Why has this happened – this being spared from loss?
What, as our lives were spared, are our lives for?
What will you do with, how will you use this time?
A novel experience, this guilt, this sense of time debt, the debt unserviced, accruing, unpaid. The infant at the breast, her elder brother, their big sister, each of them has employed the time, each has grown and grown, grown and learned, grown and created a family. Throughout all Annette has been their home.
What have I not attended to?
I must listen to the pipes. When the pipes, the pipes are calling I must listen. I must not wash my hands of practical matters. The practical reality was shrapnel of exploding wine bottles stacked next to the suckling chair, next to the Sesame watchers. Those jagged fragments were flung with force from floor through the ceiling into the roof space. Grenades of glass shattered the room of milk and sesame and soft infant flesh.
I must learn from the steam. Steam, as Lynne might put it, is smoke – and where there’s smoke, there’s fire. The steam warned me: get your loved ones to safety, far from the fire.
Why live? Why us? These teasing whys tease. Abstruse abstractions, they distract from the concrete, the practical.
And Annette? Annette is where truth is writ plain and practical. The truth lies with Annette.
These musings are, as I suggested at the beginning, the children of the muse melatonin. I am in foreign territory here, lost, perhaps even found, somewhere between memory and regret.

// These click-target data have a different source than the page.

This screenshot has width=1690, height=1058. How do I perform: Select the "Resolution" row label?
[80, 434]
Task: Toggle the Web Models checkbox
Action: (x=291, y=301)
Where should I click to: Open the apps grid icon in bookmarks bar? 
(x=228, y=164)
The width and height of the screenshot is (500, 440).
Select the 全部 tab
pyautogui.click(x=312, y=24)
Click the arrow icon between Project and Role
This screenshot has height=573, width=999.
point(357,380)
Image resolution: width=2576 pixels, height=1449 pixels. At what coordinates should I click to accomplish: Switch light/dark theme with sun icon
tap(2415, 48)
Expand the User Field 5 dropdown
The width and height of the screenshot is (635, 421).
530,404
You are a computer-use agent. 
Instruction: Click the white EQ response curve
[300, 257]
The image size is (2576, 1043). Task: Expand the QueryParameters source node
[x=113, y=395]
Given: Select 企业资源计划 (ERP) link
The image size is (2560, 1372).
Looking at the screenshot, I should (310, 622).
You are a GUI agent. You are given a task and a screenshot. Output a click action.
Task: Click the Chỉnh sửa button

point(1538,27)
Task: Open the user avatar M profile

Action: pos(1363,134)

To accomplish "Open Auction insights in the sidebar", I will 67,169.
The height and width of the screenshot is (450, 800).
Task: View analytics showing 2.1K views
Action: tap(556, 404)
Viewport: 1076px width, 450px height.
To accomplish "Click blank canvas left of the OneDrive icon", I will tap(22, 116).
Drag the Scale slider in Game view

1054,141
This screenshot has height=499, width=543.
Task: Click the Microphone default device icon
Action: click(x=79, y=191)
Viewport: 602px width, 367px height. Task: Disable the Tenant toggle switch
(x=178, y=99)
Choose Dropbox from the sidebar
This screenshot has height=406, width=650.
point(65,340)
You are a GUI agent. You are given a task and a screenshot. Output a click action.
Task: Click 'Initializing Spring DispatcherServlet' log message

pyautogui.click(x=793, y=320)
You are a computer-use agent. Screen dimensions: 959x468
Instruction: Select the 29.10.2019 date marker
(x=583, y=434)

As if to answer the questions of the dark, questions I never spoke aloud, my host passes me ‘The Descent’, a poem of William Carlos Williams:
No defeat is made up entirely of defeat –
Since the world it opens up is always a place
Formerly unsuspected.
A world lost, a world unsuspected
Beckons to new places
And no whiteness (lost) is so white as the memory
Of whiteness.
The small hours are open season in the mind and the mind as many areas of unfinished thinking. This sounds like a very strong and devastating area to revisit. Our only near experience was when we received a midwinter call on holiday to say that our house was full of water (burst pipes in the loft). I counted heads and was simply thankful, my husband felt responsible for our shelter and was devastated. Our youngest daughter, aged five, whose bedroom had no floor or ceiling, was sick each morning for some time, both children regressed to wetting at night. On sleepless nights I sometimes think I hear water – though there are no longer pipes in the roof! I hope the jet-lag fades soon and these memories are packed away where they belong.